Performance - uhop/stream-json GitHub Wiki
This toolkit processes huge files. Even a microsecond per operation adds up: over 1 billion operations that's ~16.5 minutes. A millisecond per operation adds ~11.5 days.
For quantitative comparisons between components, see Benchmarks.
Performance played a major role in the design of stream-json. Below are best practices for getting the most out of it.
Every link in a pipeline introduces latency. Combine small filters and transforms into one component where possible (examples use stream-chain):
const {chain} = require('stream-chain');
// fine-grained, but less efficient
chain([
sourceStream,
// filters
data => (data.key % 2 !== 0 ? data : null),
data => (data.value.important ? data : null),
// transforms
data => data.value.price,
price => price * taxRate
]);
// more efficient
chain([
sourceStream,
data => {
if (data.key % 2 !== 0 && data.value.important) {
return data.value.price * taxRate;
}
return null; // ignore
}
]);Stream boundaries are relatively expensive. Use them when components produce a varying number of items — this takes advantage of built-in backpressure handling. Otherwise, plain function calls are more efficient.
Less traffic means faster pipelines. Arrange filters to remove items as early as possible:
// let's assume that we have a small number of important objects,
// and valid() is an expensive function to calculate
// fine-grained, but less efficient
chain([
sourceStream,
// filters
data => (valid(data) ? data : null),
data => (data.value.important ? data : null)
]);
// better
chain([
sourceStream,
// filters
data => (data.value.important ? data : null),
data => (valid(data) ? data : null)
]);
// best
chain([
sourceStream,
// filters
data => (data.value.important && valid(data) ? data : null)
]);Put cheap, high-rejection filters first. The same goes for transforms.
stream-json 2.x uses stream-chain under the hood.
It provides a way to create pipelines of streams. While chain() can consume different types of
components, in order of efficiency they are:
- Functions (the most efficient)
- Asynchronous functions
- Generator functions
- Async generator functions
- Node streams
- Web streams (least efficient)
====
» SET EXERCISE: Retype everything in the stream-json performance notes from "stream-json 2.x uses" down to "streams (least efficient)", with every character unchanged.

» DATA BLOCK:
====
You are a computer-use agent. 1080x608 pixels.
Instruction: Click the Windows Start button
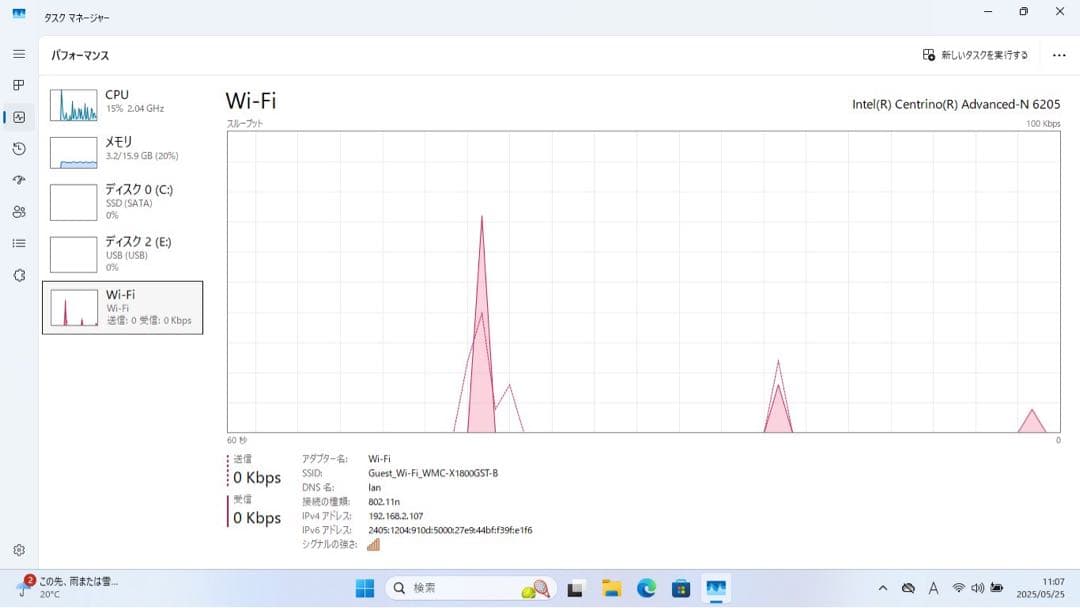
====
» SOLUTION FOR THIS PROBLEM:
stream-json 2.x uses stream-chain under the hood.
It provides a way to create pipelines of streams. While chain() can consume different types of
components, in order of efficiency they are:
- Functions (the most efficient)
- Asynchronous functions
- Generator functions
- Async generator functions
- Node streams
- Web streams (least efficient)